Pregnancy these days has a steep learning curve with so many do's and don’ts. So when I found out we were expecting last August (due in May with a baby girl!), I, of course, turned to my network of veteran moms for advice on how to traverse this new path. Raw sushi, hot tubs, and imbibing were the obvious no-nos, but figuring out which skin care ingredients to steer clear of was uncharted territory for me. Thankfully, one of my girlfriends, Thy N. Le, Pharm.D., pharmacotherapy specialist and program director at the Brooklyn Hospital Center in New York and a mother, began the conversation early on with me about which skin care ingredients to avoid due to their potential teratogenic effects (birth defects). Retinoids were the main category she recommended I avoid while pregnant and breastfeeding, as the FDA has marked tretinoin (prescription Retin-A) as a Category C drug, meaning "harm to the fetus cannot be ruled out."
When she highlighted retinoids, I sighed with relief since I haven’t used a retinol product in years—or so I thought. But as I began inspecting the ingredient labels of various brightening and anti-aging products in my bathroom, I realized quite a few contained small amounts of retinoid vitamin A derivatives, like retinyl palmitate, without actually marketing themselves as retinoid products. Into the trash they went.
Now for me, moving through the next two years (nine months of pregnancy and a year or so of breastfeeding) without the gold standard in beauty—retinoids—was a slightly uncomfortable thought as I anticipated the wear and tear to come from sleepless nights. I became curious about alternatives. So I asked New York City board-certified dermatologist Dr. Estee Williams and in-demand celebrity esthetician and co-founder of Spa Radiance Angelina Umansky for the best retinoid alternatives for combating acne, pigmentation, and signs of aging. Read on for the ingredient alternatives they recommended.
"For acne, as an exfoliant to prevent congestion," says Dr. Williams, "glycolic acid is a good alternative and has been used by pregnant patients of dermatologists for decades." Glycolic acids fall under the alpha-hydroxy acid umbrella, a category deemed safe for use while pregnant and breastfeeding.

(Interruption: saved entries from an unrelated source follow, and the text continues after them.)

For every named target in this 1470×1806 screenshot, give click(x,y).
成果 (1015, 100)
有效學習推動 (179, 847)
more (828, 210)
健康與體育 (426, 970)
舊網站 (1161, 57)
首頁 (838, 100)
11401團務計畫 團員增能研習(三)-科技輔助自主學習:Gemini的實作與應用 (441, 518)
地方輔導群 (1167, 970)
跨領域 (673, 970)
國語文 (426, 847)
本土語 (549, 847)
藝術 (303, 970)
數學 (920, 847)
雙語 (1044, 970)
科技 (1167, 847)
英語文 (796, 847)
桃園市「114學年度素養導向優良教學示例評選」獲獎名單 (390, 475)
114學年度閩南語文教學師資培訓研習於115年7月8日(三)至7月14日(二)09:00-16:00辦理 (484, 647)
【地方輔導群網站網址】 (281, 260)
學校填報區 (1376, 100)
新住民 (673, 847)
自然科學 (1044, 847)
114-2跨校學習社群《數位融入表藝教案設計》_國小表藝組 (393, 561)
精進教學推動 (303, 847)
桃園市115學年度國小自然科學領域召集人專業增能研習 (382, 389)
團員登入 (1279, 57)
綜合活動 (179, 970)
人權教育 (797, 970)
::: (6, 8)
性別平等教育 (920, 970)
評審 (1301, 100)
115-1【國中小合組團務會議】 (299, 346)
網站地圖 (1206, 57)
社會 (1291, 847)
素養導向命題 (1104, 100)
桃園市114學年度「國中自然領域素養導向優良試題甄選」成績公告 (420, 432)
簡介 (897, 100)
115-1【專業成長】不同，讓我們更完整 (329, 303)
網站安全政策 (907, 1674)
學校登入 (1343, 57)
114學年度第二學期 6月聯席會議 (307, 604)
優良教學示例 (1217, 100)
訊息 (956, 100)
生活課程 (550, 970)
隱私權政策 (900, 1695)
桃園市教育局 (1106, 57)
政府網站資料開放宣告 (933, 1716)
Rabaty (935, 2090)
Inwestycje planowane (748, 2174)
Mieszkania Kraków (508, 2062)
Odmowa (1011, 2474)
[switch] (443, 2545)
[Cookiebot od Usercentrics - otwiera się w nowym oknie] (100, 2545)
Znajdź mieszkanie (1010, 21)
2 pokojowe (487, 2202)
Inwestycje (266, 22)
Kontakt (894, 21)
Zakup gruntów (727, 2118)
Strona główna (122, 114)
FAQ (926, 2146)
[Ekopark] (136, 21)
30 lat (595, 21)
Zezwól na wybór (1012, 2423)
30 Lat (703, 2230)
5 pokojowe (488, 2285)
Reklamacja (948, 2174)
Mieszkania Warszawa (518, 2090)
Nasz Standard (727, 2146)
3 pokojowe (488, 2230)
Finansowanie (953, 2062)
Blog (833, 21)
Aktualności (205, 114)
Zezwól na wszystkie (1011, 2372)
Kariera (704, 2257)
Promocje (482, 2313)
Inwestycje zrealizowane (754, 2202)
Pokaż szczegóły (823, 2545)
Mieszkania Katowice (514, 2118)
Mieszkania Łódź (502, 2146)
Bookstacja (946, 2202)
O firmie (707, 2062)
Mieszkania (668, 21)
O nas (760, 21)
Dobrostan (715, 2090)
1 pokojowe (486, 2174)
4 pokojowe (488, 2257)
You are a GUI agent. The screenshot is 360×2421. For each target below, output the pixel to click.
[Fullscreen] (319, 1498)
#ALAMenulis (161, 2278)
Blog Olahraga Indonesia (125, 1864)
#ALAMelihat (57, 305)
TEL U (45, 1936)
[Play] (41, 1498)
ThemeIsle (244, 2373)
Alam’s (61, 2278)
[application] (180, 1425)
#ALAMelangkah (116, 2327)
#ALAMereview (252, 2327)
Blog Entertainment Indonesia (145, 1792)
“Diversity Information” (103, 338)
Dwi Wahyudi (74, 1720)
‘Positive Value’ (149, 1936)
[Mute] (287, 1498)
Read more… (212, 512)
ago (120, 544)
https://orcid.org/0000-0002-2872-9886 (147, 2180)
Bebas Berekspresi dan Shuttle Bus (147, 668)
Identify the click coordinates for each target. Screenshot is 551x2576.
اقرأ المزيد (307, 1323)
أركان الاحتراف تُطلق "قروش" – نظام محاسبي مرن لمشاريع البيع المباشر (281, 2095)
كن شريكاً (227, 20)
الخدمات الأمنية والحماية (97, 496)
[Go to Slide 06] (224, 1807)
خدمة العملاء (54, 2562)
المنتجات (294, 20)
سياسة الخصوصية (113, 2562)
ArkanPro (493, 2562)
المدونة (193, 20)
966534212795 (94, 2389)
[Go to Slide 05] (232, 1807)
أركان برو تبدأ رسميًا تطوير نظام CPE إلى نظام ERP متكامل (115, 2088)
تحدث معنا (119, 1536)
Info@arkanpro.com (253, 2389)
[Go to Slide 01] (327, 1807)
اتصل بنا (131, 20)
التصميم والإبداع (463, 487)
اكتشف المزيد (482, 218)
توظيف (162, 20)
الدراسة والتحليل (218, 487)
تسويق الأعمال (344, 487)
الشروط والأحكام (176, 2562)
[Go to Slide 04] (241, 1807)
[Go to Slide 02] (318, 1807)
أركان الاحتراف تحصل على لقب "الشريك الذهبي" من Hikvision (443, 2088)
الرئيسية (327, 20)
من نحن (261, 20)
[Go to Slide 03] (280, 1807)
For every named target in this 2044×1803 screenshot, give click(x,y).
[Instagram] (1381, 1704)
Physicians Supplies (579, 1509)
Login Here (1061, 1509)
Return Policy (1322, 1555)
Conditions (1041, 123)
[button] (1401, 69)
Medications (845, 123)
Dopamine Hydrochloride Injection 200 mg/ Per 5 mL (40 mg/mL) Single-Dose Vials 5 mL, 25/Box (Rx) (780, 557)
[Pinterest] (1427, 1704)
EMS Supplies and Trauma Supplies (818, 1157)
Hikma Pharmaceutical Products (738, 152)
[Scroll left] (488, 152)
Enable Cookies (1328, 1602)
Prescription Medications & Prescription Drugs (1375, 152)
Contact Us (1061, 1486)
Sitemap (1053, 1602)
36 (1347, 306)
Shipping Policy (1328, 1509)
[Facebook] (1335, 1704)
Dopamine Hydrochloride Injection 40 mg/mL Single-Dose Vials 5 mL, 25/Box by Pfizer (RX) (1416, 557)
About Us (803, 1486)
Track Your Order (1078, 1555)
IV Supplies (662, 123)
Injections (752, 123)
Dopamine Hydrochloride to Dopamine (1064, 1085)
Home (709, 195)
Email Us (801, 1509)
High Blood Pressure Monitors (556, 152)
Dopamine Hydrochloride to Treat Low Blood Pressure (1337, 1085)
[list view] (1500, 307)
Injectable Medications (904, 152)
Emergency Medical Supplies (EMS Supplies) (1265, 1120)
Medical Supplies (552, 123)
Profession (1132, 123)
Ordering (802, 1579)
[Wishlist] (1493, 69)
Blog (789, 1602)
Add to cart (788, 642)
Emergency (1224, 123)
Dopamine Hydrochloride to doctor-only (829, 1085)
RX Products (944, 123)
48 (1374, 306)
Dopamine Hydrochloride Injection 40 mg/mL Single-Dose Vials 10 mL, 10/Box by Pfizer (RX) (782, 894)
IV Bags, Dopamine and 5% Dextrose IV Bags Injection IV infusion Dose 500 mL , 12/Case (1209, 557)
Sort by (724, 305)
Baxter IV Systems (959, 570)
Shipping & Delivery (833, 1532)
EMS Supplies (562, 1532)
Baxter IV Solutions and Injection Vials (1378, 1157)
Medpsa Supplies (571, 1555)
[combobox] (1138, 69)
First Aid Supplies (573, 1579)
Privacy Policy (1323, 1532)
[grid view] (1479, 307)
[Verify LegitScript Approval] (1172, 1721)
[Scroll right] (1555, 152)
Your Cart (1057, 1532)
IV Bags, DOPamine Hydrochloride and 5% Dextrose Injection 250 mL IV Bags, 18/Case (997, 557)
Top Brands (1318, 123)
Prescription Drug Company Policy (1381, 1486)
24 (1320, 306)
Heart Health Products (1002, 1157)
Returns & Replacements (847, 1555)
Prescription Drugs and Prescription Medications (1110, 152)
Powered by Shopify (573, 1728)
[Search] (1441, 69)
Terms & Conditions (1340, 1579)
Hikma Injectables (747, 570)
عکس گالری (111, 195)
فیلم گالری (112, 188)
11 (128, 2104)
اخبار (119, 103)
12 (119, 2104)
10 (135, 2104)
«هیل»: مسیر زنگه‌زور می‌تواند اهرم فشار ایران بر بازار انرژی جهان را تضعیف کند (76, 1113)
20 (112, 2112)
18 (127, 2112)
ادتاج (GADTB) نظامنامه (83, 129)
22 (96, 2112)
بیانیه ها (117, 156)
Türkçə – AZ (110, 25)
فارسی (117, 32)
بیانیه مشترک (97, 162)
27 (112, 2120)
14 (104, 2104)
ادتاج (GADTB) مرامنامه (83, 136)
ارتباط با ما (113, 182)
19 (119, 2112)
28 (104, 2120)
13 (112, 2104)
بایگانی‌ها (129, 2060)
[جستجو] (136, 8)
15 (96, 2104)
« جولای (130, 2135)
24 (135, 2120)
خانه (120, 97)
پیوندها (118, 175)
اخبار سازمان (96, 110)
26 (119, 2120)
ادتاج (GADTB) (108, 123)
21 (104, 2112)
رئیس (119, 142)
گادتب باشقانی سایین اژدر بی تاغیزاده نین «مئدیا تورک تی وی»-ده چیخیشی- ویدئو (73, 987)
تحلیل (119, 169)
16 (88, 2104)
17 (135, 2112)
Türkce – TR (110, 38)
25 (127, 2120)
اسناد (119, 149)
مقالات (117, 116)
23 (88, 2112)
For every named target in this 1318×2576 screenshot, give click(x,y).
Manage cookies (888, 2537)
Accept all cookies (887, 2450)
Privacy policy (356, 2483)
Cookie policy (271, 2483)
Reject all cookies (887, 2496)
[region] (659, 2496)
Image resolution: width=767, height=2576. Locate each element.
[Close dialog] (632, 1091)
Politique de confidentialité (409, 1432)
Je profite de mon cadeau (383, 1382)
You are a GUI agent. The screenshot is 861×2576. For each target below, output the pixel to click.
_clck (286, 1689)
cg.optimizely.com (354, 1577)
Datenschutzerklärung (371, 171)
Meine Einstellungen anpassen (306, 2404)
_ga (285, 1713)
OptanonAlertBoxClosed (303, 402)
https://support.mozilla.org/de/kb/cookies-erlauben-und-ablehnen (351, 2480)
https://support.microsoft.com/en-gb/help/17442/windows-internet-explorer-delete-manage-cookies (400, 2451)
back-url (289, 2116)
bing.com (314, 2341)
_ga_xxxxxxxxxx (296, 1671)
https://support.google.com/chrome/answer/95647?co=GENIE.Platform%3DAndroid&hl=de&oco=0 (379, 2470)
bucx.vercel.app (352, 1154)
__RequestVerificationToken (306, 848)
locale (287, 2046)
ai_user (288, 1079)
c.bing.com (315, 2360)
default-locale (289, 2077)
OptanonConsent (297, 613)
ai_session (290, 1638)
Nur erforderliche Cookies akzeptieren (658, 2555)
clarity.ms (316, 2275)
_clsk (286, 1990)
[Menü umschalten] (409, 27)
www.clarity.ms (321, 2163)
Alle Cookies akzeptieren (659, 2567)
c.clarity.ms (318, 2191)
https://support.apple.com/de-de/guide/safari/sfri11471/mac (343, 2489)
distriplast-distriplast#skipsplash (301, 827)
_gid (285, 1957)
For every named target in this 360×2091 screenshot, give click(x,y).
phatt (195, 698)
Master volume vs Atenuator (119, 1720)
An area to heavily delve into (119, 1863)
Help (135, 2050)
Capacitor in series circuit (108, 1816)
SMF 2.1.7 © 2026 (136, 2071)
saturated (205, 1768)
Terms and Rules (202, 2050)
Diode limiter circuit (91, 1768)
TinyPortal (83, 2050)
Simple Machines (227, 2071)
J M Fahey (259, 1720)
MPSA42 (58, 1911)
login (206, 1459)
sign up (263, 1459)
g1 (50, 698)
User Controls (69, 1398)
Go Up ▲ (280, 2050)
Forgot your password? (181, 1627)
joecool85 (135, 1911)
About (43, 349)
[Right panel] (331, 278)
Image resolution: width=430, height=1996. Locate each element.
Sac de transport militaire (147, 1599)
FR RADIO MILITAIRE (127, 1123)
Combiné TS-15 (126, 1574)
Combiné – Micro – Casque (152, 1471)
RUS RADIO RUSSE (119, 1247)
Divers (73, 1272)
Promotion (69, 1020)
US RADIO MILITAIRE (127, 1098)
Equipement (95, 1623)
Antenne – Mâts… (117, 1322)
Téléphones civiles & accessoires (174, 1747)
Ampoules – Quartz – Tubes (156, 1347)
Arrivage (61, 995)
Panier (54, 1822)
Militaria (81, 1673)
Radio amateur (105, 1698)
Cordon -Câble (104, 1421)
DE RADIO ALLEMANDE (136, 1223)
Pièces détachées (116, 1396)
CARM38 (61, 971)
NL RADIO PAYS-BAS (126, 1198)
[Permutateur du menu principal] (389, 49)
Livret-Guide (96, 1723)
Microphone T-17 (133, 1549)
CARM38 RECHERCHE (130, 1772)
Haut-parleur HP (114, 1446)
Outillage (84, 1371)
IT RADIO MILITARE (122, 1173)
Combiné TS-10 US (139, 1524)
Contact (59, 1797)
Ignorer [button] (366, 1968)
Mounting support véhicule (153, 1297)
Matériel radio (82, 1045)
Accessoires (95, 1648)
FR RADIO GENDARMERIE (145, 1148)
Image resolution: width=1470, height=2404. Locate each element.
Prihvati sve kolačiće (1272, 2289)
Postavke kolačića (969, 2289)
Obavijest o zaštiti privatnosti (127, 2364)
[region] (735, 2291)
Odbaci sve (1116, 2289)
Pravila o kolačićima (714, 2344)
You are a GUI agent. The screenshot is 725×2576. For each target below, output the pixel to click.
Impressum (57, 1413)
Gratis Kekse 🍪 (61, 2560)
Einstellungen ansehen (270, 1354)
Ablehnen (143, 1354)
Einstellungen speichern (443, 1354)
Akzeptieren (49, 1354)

What to try: REN Clean Skincare makes a super-gentle glycolic and lactic acid toner I love, Ready Steady Glow Daily AHA Tonic, that provides great daily exfoliation, preventing clogged pores and subtle brightening. But if you have trouble tolerating acids and want something even gentler, try the Osea Ocean Cleanser, a gorgeous milky cleanser containing lactic acid derived from fermented beets I’ve recently become obsessed with.
"There are other things you can do for brightening besides retinoids," says Umansky. "Anything with onion and vinegar is great for combating pigment; onion is great for brightening, and vinegar is also great for cleansing and brightening the skin too." She also highly recommended one of my favorite skin care ingredients for brightening—placenta.
What to try: Biologique Recherche P50 Toner, one of Umansky’s favorites, that incorporates sulfur, onion, and vinegar and comes in a range of targeted formulations for sensitive skin, pigmentation, dry skin, oily skin, etc. And if you’re looking to dip your toe into the placenta pool, she recommends trying Biologique Recherche Placenta Serum and Placenta Cream.
Vitamin A in the form of beta-carotene is another safe alternative to retinoids, says Dr. Williams. "Beta-carotene is a form of proVitamin A, so there are several steps required for it to be active, meaning the risk is very minute. OB/GYNs don’t routinely advise pregnant women to limit natural sources of vitamin A (beta-carotene) because the body is able to maintain normal physiological levels."
What to try: Many oils and butters are naturally rich in vitamin A beta-carotene, like shea butter, moringa oil, and rosehip oil, and are able to combat signs of aging by depositing regenerative vitamin A and healing vitamin E into the skin. If your skin is on the drier side, try Eu’genia’s Shea Butter or True Moringa’s Moringa Oil, since both are rich in hydrating oleic fatty acids. Rosehip oil is high in linoleic acid, which has been found to benefit combination skin types due to its natural astringent properties and ability to control sebum production. For a pure rosehip oil, try Pai Rosehip Regenerative Oil, a perennial favorite among bloggers, or a rosehip oil blend, like MV Skincare Rose Plus Booster if you’re on the drier side and/or find pure rosehip oil sensitizing like I do.